What you give back should be exactly the lines from the one with "You are a computer-use" through the end of the data, without the pictures.

(Entries taken from a collection)
_____
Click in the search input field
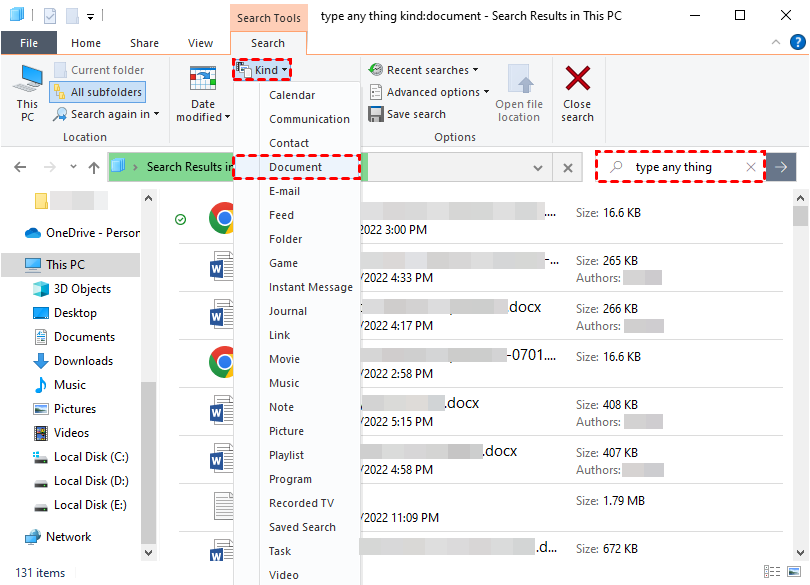This screenshot has height=585, width=810. 685,167
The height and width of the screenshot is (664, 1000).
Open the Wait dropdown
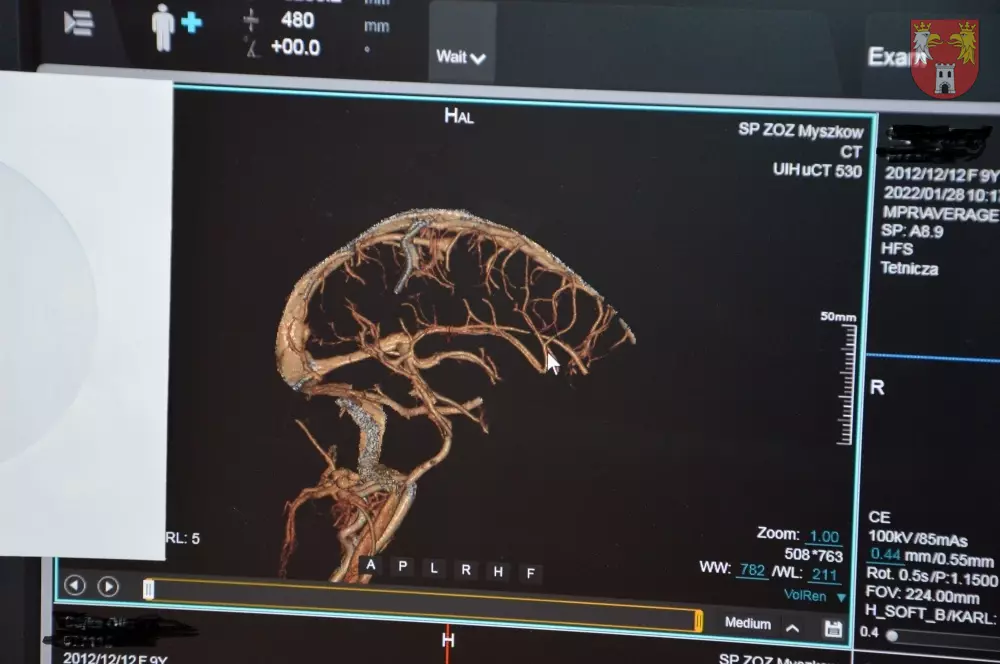[x=461, y=57]
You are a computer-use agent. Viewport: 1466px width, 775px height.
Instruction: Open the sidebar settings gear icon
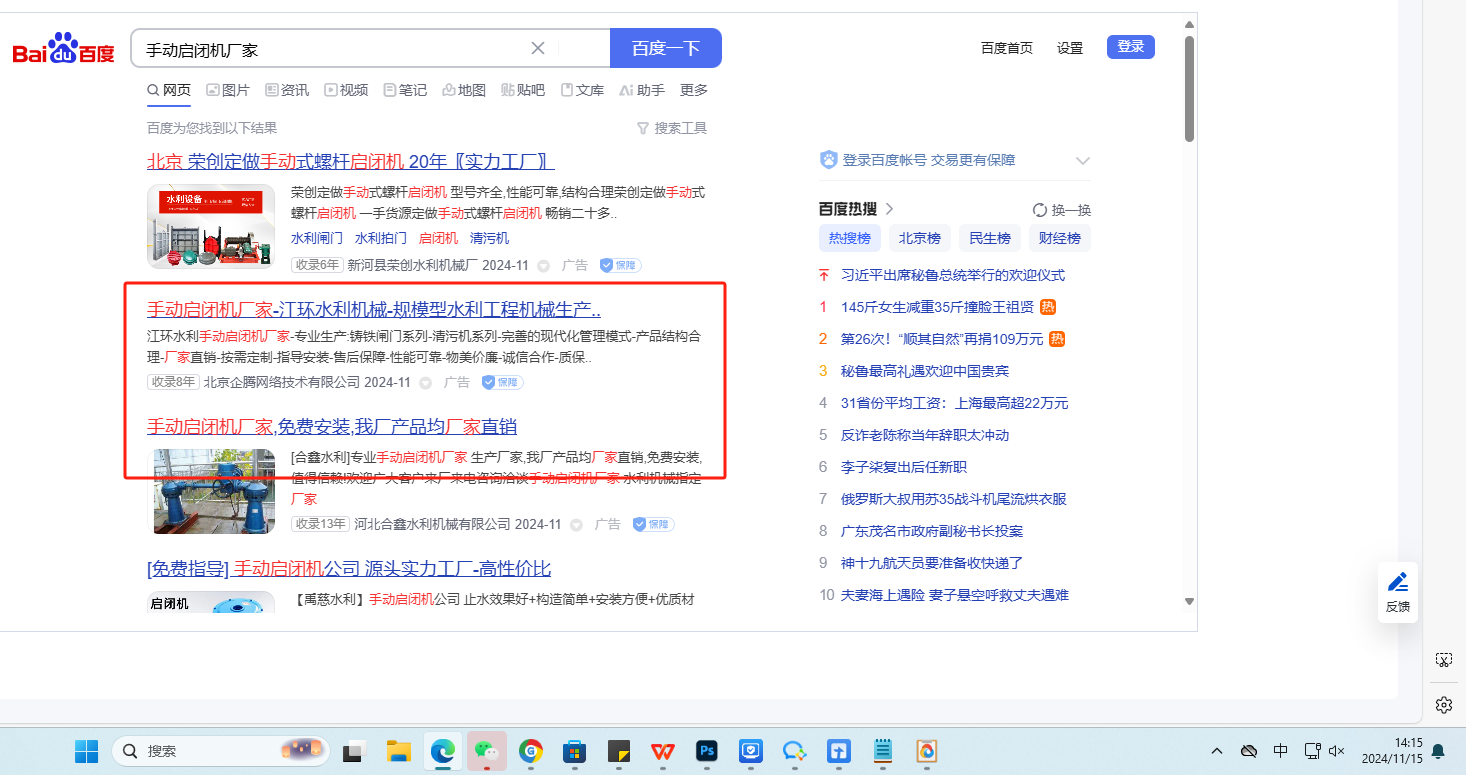click(1443, 705)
_____
SOLUTION FOR THIS PROBLEM:
You are a computer-use agent. Viewport: 1466px width, 775px height.
Instruction: Open the sidebar settings gear icon
click(1443, 705)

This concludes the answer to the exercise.